| Texto fornecido |
┏━━
Todos têm direito às suas próprias opiniões, diz um aforismo americano, mas não aos seus próprios fatos. E os fatos que dizem respeito ao ex-ministro e deputado cassado José Dirceu deveriam induzi-lo a morder a língua antes de emitir opiniões delirantes como a que manifestou quarta-feira durante seminário sobre mídia e política, na Universidade Federal do Rio de Janeiro: "Só no período da Oban, do DOI-Codi" - alusão aos mais infames porões da repressão do regime militar brasileiro - "a imprensa brasileira desceu tanto como está descendo neste momento da vida política nacional."
O problema de Dirceu é que a imprensa e as instituições do Estado - PF e MP -, com todos os seus tropeços e limitações, desceram aos porões da corrupção - no governo Lula e onde mais medrar essa praga aparentemente inerradicável da política brasileira. E, ao fazê-lo, escancararam a degradação ética do antigo combatente da ditadura. Exilado em Cuba, Dirceu aprendeu o que jamais viria a esquecer: que a imprensa e as instituições devem ser livres - mas apenas para servir ao regime revolucionário, encarnado, naturalmente, na pessoa do seu líder máximo.
Aprendeu também com o compañero Fidel que o dissenso, a crítica, a denúncia devem ser aplastados com mão de ferro por serem invariavelmente expressões de um complô da reação contra o governo comprometido com a redenção social, ou assim convém apresentá-los. É fácil imaginar o grau de frustração de quem é obrigado, como Dirceu, a viver sob um sistema político em que os opositores não podem ser simplesmente silenciados - ou "neutralizados", conforme o eufemismo de todos os totalitarismos. À falta disso, a melhor alternativa é se passar por vítima e desqualificar os fatos e os que os colocam ao alcance do público.
Só que o truque tem prazo de validade - que, no caso de Dirceu, expirou no dia 11, quando o procurador-geral da República, Antonio Fernando Souza, nomeado pelo presidente Luiz Inácio Lula da Silva, divulgou o seu primeiro relatório sobre o mensalão - a "sofisticada operação criminosa" lançada para "garantir a permanência do Partido dos Trabalhadores no poder". No documento, Dirceu é identificado como o "chefe do organograma delituoso" e o "principal articulador dessa engrenagem, garantindo-lhe a habitualidade e o sucesso". O procurador o denunciou por formação de quadrilha, peculato e corrupção ativa.
Não podendo dizer do procurador-geral o que gostaria, Dirceu descarrega sua fúria sobre a "parcela do Ministério Público de São Paulo" que se recusa a pôr uma pá de cal sobre o assassínio do prefeito Celso Daniel, acha que todas as pistas devem ser seguidas e quer ouvir o ex-ministro sobre o esquema de corrupção que está por trás do crime, segundo indícios indesmentíveis. A parte da mídia nessa história consistiria em ter ajudado a reabrir o caso, como um meio a mais para deixar mal o presidente.
┗━━
| Tarefas a realizar |
- a) No texto sobre José Dirceu, por quais crimes o procurador-geral da República o denunciou?
- b) Prossiga o texto sobre José Dirceu a partir da última frase apresentada.

| Dados |
┏━━
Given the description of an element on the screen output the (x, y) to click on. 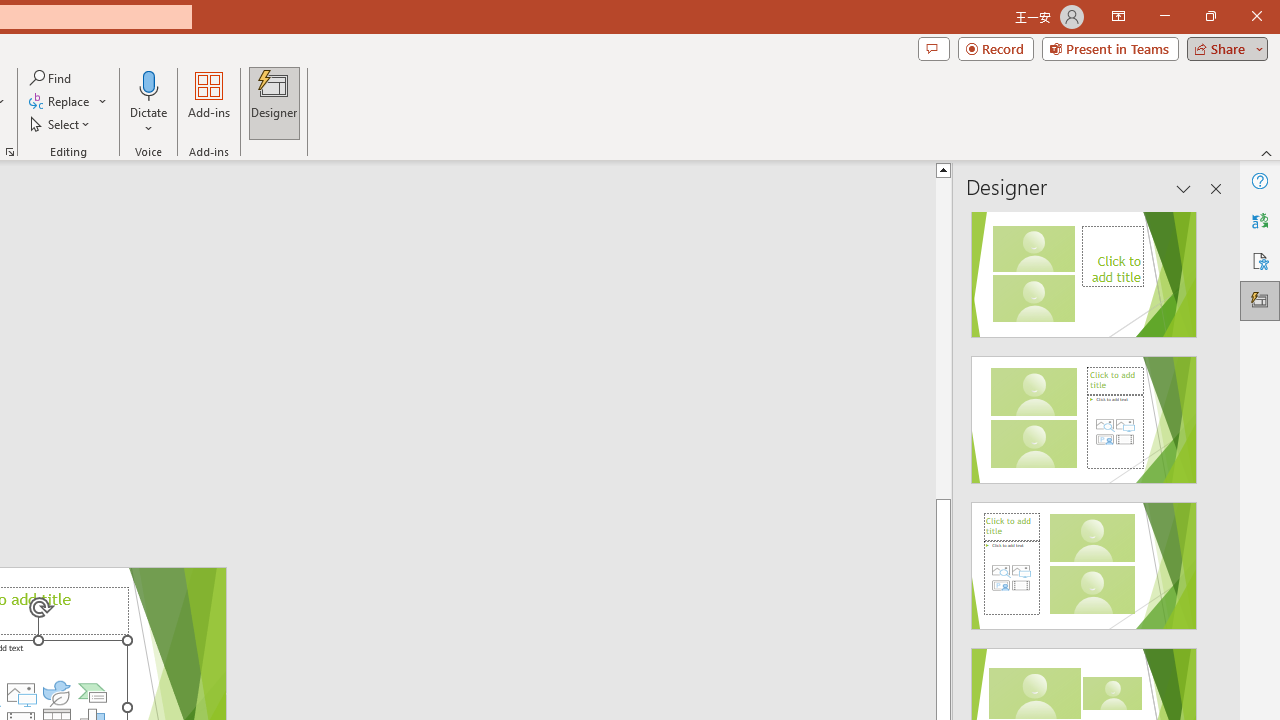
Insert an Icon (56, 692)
┗━━
┏━━
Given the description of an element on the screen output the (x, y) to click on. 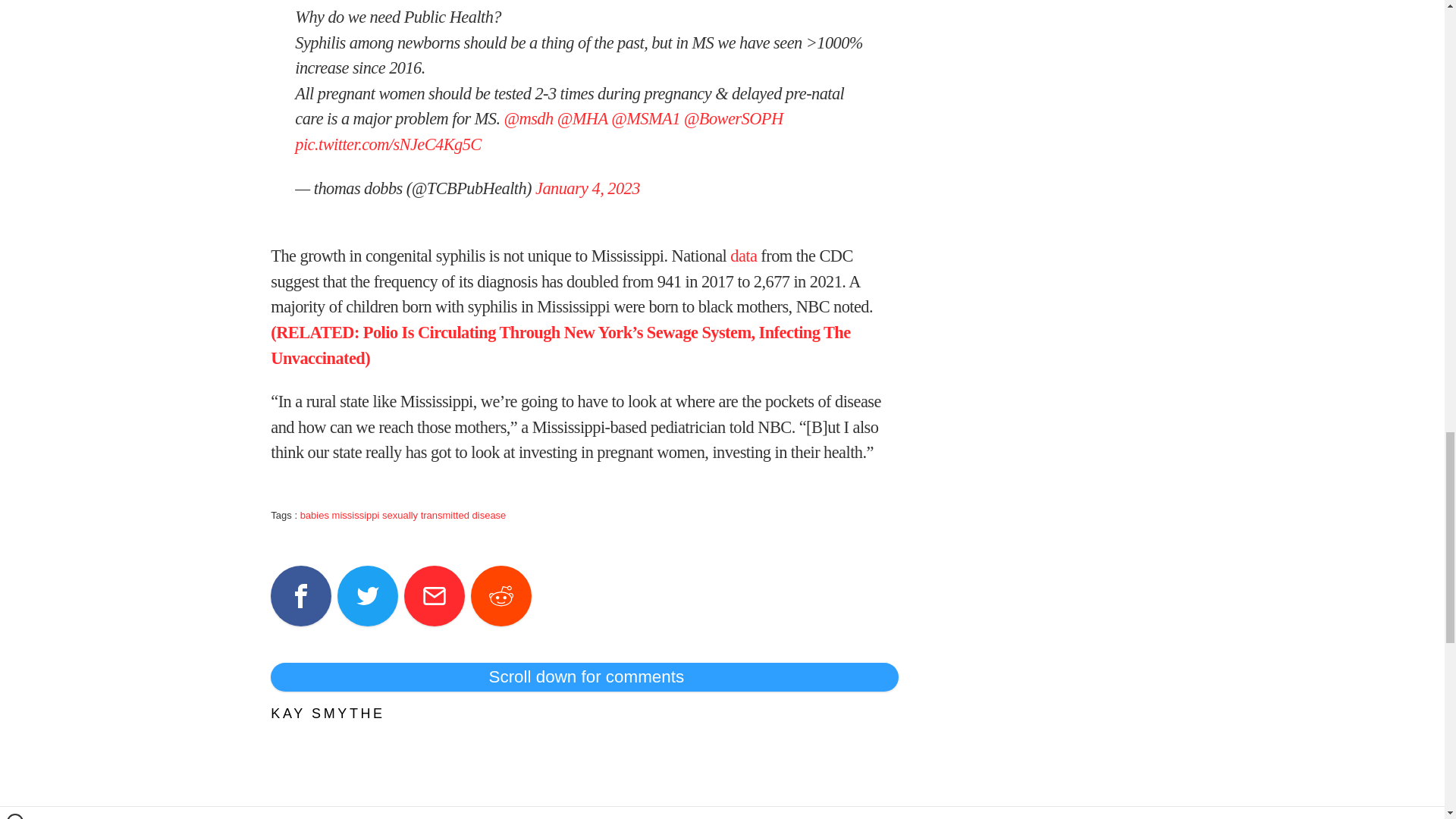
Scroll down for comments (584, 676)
┗━━
| Respostas |
- a) Formação de quadrilha, peculato e corrupção ativa.

- b)
Admita-se, apenas para raciocinar, que a incriminação de Dirceu não inocenta necessariamente a mídia. Ou seja, deixe-se de lado a sua completa falta de autoridade moral para invectivar a mesma imprensa que em dias melhores para ele o reverenciava como o primeiro-ministro de Lula e corria sofregamente atrás de suas palavras. Examine-se como age a imprensa contrária à reeleição do presidente. Para começar, vai fundo na denúncia do alegado uso político dos gastos publicitários da Caixa Econômica de São Paulo, a Nossa Caixa, entre outras irregularidades, por interferência ou em sintonia com o Palácio dos Bandeirantes ocupado pelo tucano Geraldo Alckmin.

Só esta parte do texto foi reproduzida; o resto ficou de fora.